Doorloop stap 1 en stap 2 om dit leerdoel te behalen.

Stap 1

Bekijk het onderstaande filmpje over de ontstaansgeschiedenis van de Islam. Maak aantekeningen over hoe de Islam ontstaan is, hoe het zich verspreid heeft en wat de rol van Mohammed is geweest.

Stap 2

Ga op zoek naar iemand die verstand heeft van de Islam. Verzamel bij deze persoon informatie. Doe dit bijvoorbeeld door een interview af te nemen.

Tip: neem het interview op, zodat je het filmpje wellicht kan gebruiken in je les

Samenvattend

Check of je de volgende zaken weet:

  • Je weet hoe de Islam is ontstaan en zich verspreid heeft
  • Je kent de rol van Mohammed binnen (het onstaan van) de Islam
  • Je weet wat algemene zaken te vertellen over de Islam

2. Personen en gebeurtenissen

Leerdoel
Aan het eind van deze opdrachten ken je termen Soennieten en Sjiieten en kun je uitleggen wie dit zijn, wat de verschillen zijn en hoe de splitsing is ontstaan.

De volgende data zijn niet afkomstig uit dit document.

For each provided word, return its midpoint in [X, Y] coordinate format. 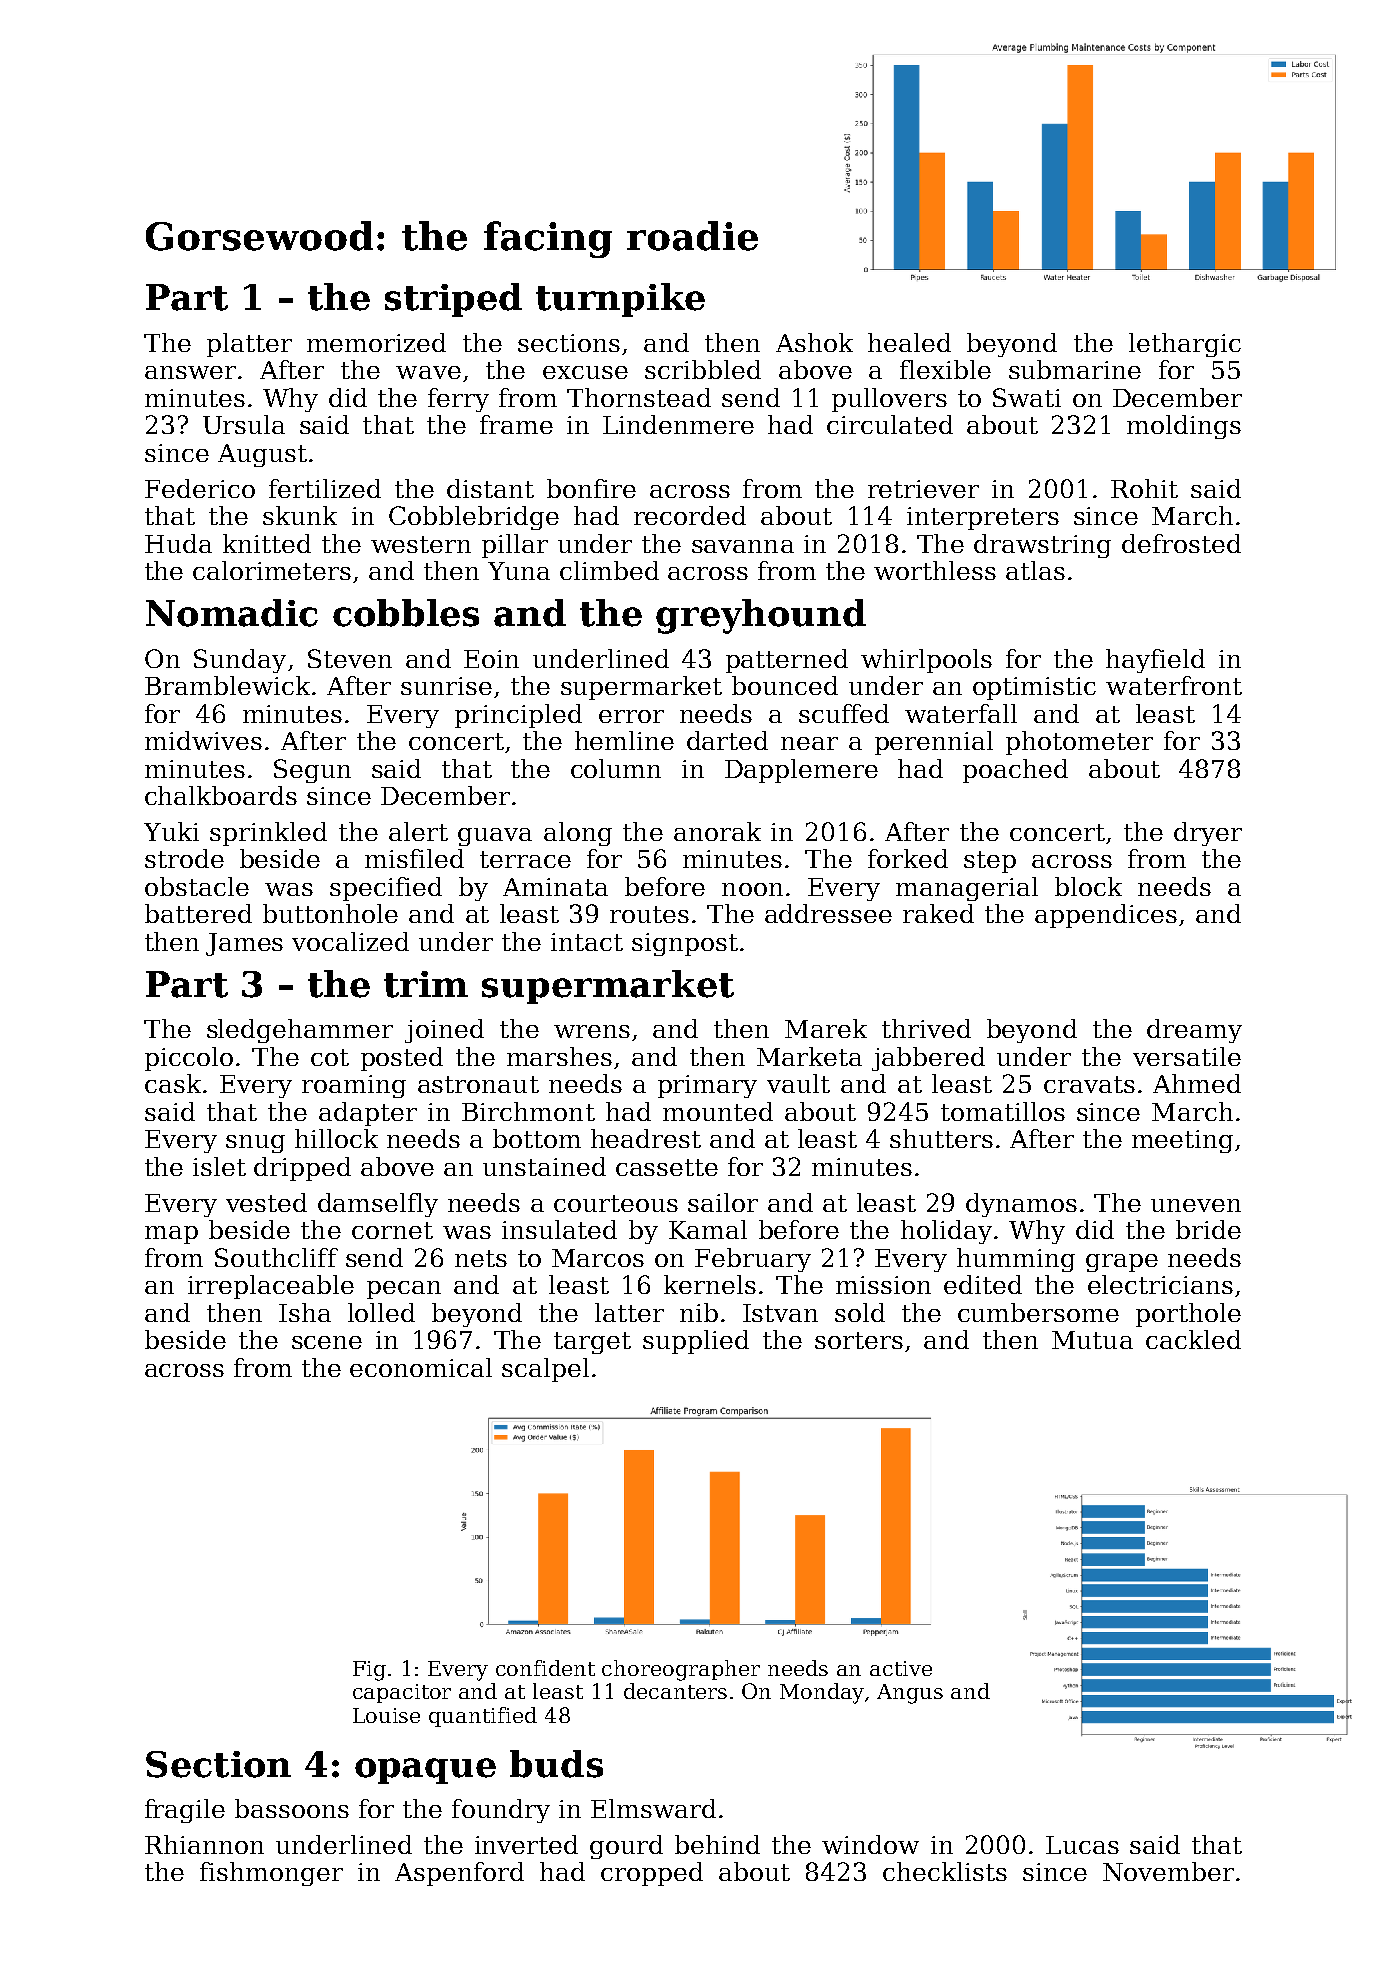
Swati [1027, 397]
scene [327, 1342]
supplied [696, 1342]
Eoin [491, 659]
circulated [890, 424]
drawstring [1042, 546]
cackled [1193, 1339]
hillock [336, 1138]
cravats [1089, 1084]
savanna [743, 546]
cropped [652, 1874]
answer [190, 372]
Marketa [809, 1056]
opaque [425, 1771]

In je eigen les verwerk je in ieder geval twee personen en een gebeurtenis. Eén persoon heb je al in het vorige onderdeel besproken: Mohammed. In dit onderdeel ga je in op de Soennieten en de Sjiieten, en de splitsing die is ontstaan tussen deze twee groepen.

Doorloop de stappen in het menu om dit leerdoel te behalen.

Stap 1

Ga op zoek naar betrouwbare bronnen die je kunnen helpen met het vinden van informatie over de Soennieten en Sjiieten. De volgende video geeft je extra tips bij het zoeken naar bronnen via Google:

Verzamel informatie over de Soennieten en Sjiieten in je aantekeningen. Denk aan:

  • Wat zijn Soennieten?
  • Wat zijn Sjiieten?
  • Hoe is de splitsing ontstaan?
  • Wat zijn de verschillen en overeenkomsten in hoe ze tegenover de Islam staan? 

Ga op zoek naar iemand die verstand heeft van de Islam. Verzamel bij deze persoon informatie. Doe dit bijvoorbeeld door een interview af te nemen.

Tip: neem het interview op, zodat je het filmpje wellicht kan gebruiken in je les

Samenvattend

Zorg dat je de volgende informatie in je aantekeningen hebt staan:

  • Informatie over het onstaan van de splitsing tussen de Soennieten en de Sjiieten
  • De verschillen en overeenkomsten tussen de Soennieten en de Sjiieten in hoe ze tegenover de Islam staan. 

3. Tradities en gebruiken

Leerdoel
Aan het eind van deze opdrachten weet je iets te vertellen over de Vijf Zuilen. kunt ze benoemen en weet wat ze inhouden.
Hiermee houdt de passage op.